Exercise instructions: Each entry must be restated word for word.

Input records:

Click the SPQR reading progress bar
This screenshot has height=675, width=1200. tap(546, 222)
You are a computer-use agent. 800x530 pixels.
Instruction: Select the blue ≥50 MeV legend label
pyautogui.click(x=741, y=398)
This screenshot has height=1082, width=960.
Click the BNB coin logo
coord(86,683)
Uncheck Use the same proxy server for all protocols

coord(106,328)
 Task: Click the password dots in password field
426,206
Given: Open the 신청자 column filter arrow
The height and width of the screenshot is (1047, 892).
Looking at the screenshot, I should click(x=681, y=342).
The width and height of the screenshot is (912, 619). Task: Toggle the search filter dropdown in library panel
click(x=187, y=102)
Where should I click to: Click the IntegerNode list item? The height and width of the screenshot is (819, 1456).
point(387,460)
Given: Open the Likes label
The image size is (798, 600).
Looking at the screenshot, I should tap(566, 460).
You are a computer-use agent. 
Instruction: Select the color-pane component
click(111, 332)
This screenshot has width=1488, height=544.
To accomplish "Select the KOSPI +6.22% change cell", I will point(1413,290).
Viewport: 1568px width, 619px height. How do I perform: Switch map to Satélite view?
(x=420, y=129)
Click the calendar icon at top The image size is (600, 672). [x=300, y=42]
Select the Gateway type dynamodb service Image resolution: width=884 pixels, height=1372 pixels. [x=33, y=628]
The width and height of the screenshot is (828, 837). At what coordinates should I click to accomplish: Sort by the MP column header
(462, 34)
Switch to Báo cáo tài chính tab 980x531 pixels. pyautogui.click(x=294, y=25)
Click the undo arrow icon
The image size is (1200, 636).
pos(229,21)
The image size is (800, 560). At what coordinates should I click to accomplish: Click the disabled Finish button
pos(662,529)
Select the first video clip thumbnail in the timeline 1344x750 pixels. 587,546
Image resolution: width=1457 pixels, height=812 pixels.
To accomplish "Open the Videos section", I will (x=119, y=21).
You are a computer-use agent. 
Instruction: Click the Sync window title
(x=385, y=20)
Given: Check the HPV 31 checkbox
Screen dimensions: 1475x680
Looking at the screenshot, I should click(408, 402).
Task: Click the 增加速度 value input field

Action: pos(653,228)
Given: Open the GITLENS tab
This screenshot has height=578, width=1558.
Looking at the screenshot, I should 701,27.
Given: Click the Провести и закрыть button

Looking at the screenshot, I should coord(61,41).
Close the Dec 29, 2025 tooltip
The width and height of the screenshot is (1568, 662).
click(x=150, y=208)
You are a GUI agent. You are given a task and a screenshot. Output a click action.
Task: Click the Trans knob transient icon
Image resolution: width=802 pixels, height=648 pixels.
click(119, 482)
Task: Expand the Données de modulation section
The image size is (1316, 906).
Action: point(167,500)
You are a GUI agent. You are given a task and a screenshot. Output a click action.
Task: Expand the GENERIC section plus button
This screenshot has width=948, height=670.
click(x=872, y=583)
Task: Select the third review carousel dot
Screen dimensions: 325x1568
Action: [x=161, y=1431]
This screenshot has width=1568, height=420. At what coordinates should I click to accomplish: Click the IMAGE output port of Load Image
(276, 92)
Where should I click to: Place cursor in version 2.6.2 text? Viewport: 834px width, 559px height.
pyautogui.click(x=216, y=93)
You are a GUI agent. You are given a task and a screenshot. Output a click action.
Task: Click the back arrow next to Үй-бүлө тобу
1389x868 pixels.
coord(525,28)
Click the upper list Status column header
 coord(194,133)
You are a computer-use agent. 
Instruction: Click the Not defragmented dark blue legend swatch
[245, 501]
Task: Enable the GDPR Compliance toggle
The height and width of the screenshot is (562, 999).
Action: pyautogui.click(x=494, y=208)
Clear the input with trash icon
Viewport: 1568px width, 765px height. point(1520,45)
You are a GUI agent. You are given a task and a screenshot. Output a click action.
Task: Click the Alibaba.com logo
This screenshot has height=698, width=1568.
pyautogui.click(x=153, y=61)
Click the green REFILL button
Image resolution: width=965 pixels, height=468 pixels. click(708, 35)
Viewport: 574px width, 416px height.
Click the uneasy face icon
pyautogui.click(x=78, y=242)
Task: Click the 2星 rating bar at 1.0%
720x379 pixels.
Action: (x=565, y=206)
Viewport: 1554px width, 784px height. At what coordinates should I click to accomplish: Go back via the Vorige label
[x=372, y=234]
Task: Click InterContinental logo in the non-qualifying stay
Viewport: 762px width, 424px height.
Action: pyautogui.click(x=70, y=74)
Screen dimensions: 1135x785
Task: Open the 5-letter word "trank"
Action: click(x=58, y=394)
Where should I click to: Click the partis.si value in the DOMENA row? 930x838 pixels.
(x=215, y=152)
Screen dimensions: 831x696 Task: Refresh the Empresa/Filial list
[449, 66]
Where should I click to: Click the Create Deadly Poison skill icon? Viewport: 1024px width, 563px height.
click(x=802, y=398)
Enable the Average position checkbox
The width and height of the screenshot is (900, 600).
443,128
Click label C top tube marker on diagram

Response to the exercise:
Click the SPQR reading progress bar
This screenshot has height=675, width=1200. tap(546, 222)
You are a computer-use agent. 800x530 pixels.
Instruction: Select the blue ≥50 MeV legend label
pyautogui.click(x=741, y=398)
This screenshot has height=1082, width=960.
Click the BNB coin logo
coord(86,683)
Uncheck Use the same proxy server for all protocols

coord(106,328)
 Task: Click the password dots in password field
426,206
Given: Open the 신청자 column filter arrow
The height and width of the screenshot is (1047, 892).
Looking at the screenshot, I should click(x=681, y=342).
The width and height of the screenshot is (912, 619). Task: Toggle the search filter dropdown in library panel
click(x=187, y=102)
Where should I click to: Click the IntegerNode list item? The height and width of the screenshot is (819, 1456).
point(387,460)
Given: Open the Likes label
The image size is (798, 600).
Looking at the screenshot, I should tap(566, 460).
You are a computer-use agent. 
Instruction: Select the color-pane component
click(111, 332)
This screenshot has width=1488, height=544.
To accomplish "Select the KOSPI +6.22% change cell", I will point(1413,290).
Viewport: 1568px width, 619px height. How do I perform: Switch map to Satélite view?
(x=420, y=129)
Click the calendar icon at top The image size is (600, 672). [x=300, y=42]
Select the Gateway type dynamodb service Image resolution: width=884 pixels, height=1372 pixels. [x=33, y=628]
The width and height of the screenshot is (828, 837). At what coordinates should I click to accomplish: Sort by the MP column header
(462, 34)
Switch to Báo cáo tài chính tab 980x531 pixels. pyautogui.click(x=294, y=25)
Click the undo arrow icon
The image size is (1200, 636).
pos(229,21)
The image size is (800, 560). At what coordinates should I click to accomplish: Click the disabled Finish button
pos(662,529)
Select the first video clip thumbnail in the timeline 1344x750 pixels. 587,546
Image resolution: width=1457 pixels, height=812 pixels.
To accomplish "Open the Videos section", I will (x=119, y=21).
You are a computer-use agent. 
Instruction: Click the Sync window title
(x=385, y=20)
Given: Check the HPV 31 checkbox
Screen dimensions: 1475x680
Looking at the screenshot, I should click(408, 402).
Task: Click the 增加速度 value input field

Action: pos(653,228)
Given: Open the GITLENS tab
This screenshot has height=578, width=1558.
Looking at the screenshot, I should 701,27.
Given: Click the Провести и закрыть button

Looking at the screenshot, I should coord(61,41).
Close the Dec 29, 2025 tooltip
The width and height of the screenshot is (1568, 662).
click(x=150, y=208)
You are a GUI agent. You are given a task and a screenshot. Output a click action.
Task: Click the Trans knob transient icon
Image resolution: width=802 pixels, height=648 pixels.
click(119, 482)
Task: Expand the Données de modulation section
The image size is (1316, 906).
Action: point(167,500)
You are a GUI agent. You are given a task and a screenshot. Output a click action.
Task: Expand the GENERIC section plus button
This screenshot has width=948, height=670.
click(x=872, y=583)
Task: Select the third review carousel dot
Screen dimensions: 325x1568
Action: [x=161, y=1431]
This screenshot has width=1568, height=420. At what coordinates should I click to accomplish: Click the IMAGE output port of Load Image
(276, 92)
Where should I click to: Place cursor in version 2.6.2 text? Viewport: 834px width, 559px height.
pyautogui.click(x=216, y=93)
You are a GUI agent. You are given a task and a screenshot. Output a click action.
Task: Click the back arrow next to Үй-бүлө тобу
1389x868 pixels.
coord(525,28)
Click the upper list Status column header
 coord(194,133)
You are a computer-use agent. 
Instruction: Click the Not defragmented dark blue legend swatch
[245, 501]
Task: Enable the GDPR Compliance toggle
The height and width of the screenshot is (562, 999).
Action: pyautogui.click(x=494, y=208)
Clear the input with trash icon
Viewport: 1568px width, 765px height. point(1520,45)
You are a GUI agent. You are given a task and a screenshot. Output a click action.
Task: Click the Alibaba.com logo
This screenshot has height=698, width=1568.
pyautogui.click(x=153, y=61)
Click the green REFILL button
Image resolution: width=965 pixels, height=468 pixels. click(708, 35)
Viewport: 574px width, 416px height.
Click the uneasy face icon
pyautogui.click(x=78, y=242)
Task: Click the 2星 rating bar at 1.0%
720x379 pixels.
Action: (x=565, y=206)
Viewport: 1554px width, 784px height. At what coordinates should I click to accomplish: Go back via the Vorige label
[x=372, y=234]
Task: Click InterContinental logo in the non-qualifying stay
Viewport: 762px width, 424px height.
Action: pyautogui.click(x=70, y=74)
Screen dimensions: 1135x785
Task: Open the 5-letter word "trank"
Action: click(x=58, y=394)
Where should I click to: Click the partis.si value in the DOMENA row? 930x838 pixels.
(x=215, y=152)
Screen dimensions: 831x696 Task: Refresh the Empresa/Filial list
[449, 66]
Where should I click to: Click the Create Deadly Poison skill icon? Viewport: 1024px width, 563px height.
click(x=802, y=398)
Enable the Average position checkbox
The width and height of the screenshot is (900, 600).
443,128
Click label C top tube marker on diagram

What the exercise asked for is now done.